Question: I’ve heard nurse practitioners (NPs) and other providers talk about “splitting” a service with a physician for Medicare patients. How can NPs and physicians “split” visits? And how would you bill for “split” visits?
Michigan Subscriber
Answer: A split/shared visit involves two providers and a patient. During a split/shared visit, the physician and a qualified nonphysician practitioner (NPP) each perform a substantive portion of an evaluation and management (E/M) service for the same patient on the same date of service. You can only report split visits on E/M codes; the split visit exception doesn’t apply to procedure codes.
Benefit: When you bill an E/M service as split/shared, you can bill under the physician’s National Provider Identifier (NPI), which will garner the practice 100 percent reimbursement for the service. When you bill for services under a qualified NP’s NPI, you’ll only be able to wrangle 85 percent of the total reimbursement for the service.
For example, let’s say the NP sees a hospital inpatient in the morning, and the physician follows with a later face-to-face visit with the patient on the same day. Notes indicate that between the NP’s and the physician’s services, they performed a level-three consultation (99253, Inpatient consultation for a new or established patient, which requires these 3 key components: a detailed history; a detailed examination; and medical decision making of low complexity…). Depending on the specifics of the encounter, the physician might be able to report the service under her NPI.

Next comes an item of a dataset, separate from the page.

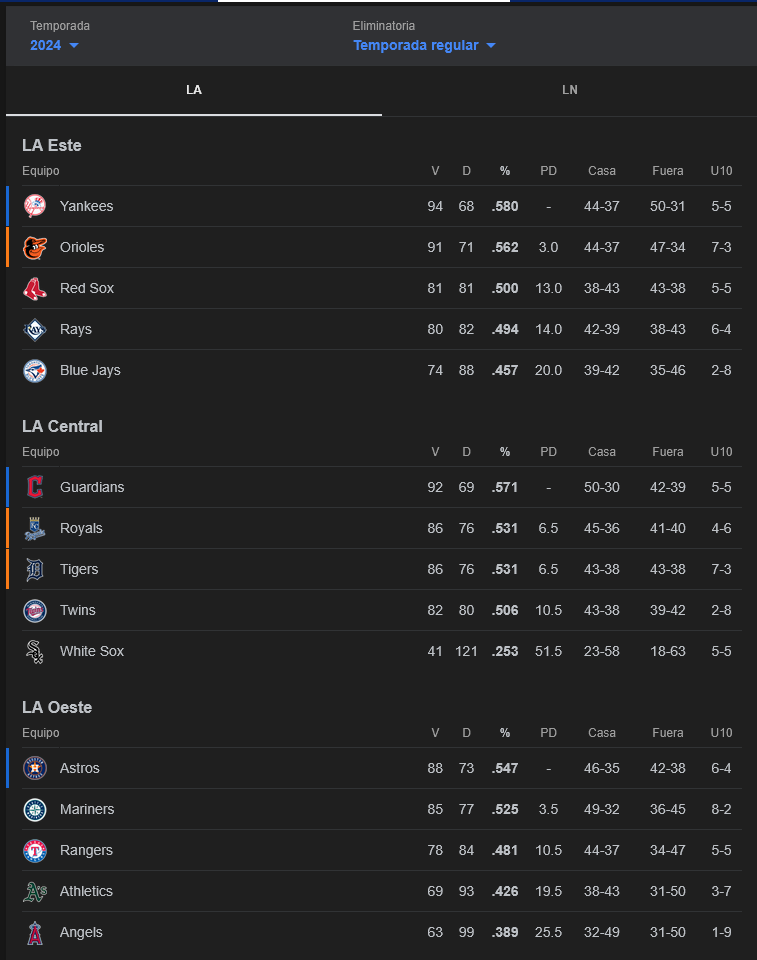Select the Red Sox logo icon
This screenshot has height=960, width=757.
(35, 288)
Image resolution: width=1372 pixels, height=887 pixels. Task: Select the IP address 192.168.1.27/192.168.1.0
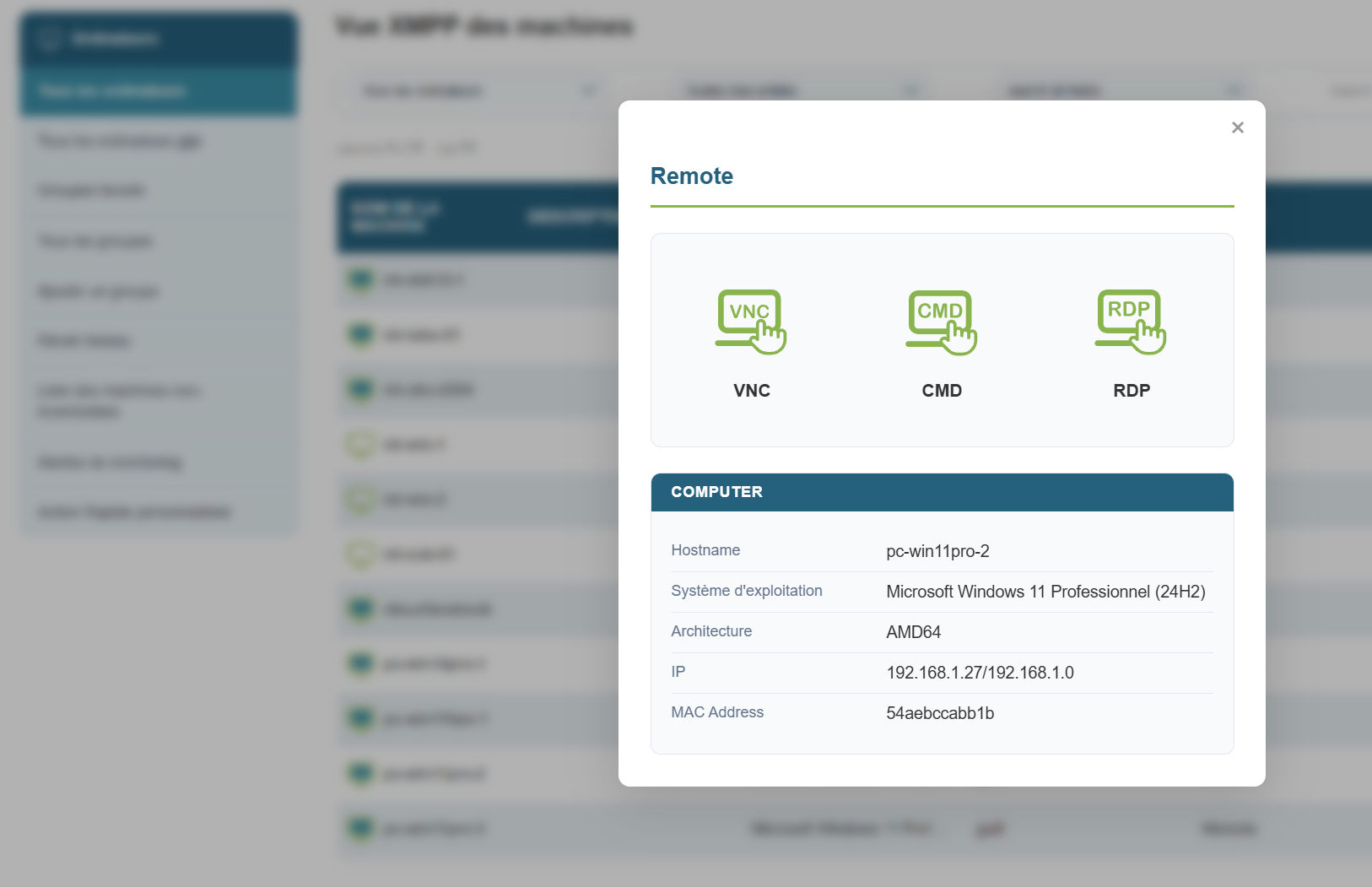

In an office setting, a split visit might occur if the NP performs a portion of an E/M encounter, and the physician completes the E/M service (such as 99213, Office or other outpatient visit for the evaluation and management of an established patient, which requires at least 2 of these 3 key components: an expanded problem focused history; an expanded problem focused examination; medical decision making of low complexity…).
Caveat: To bill a shared visit under the physician’s NPI, he must provide and document a face-to-face service for the patient. General oversight, such as reviewing the medical record, is insufficient to report under the physician’s NPI.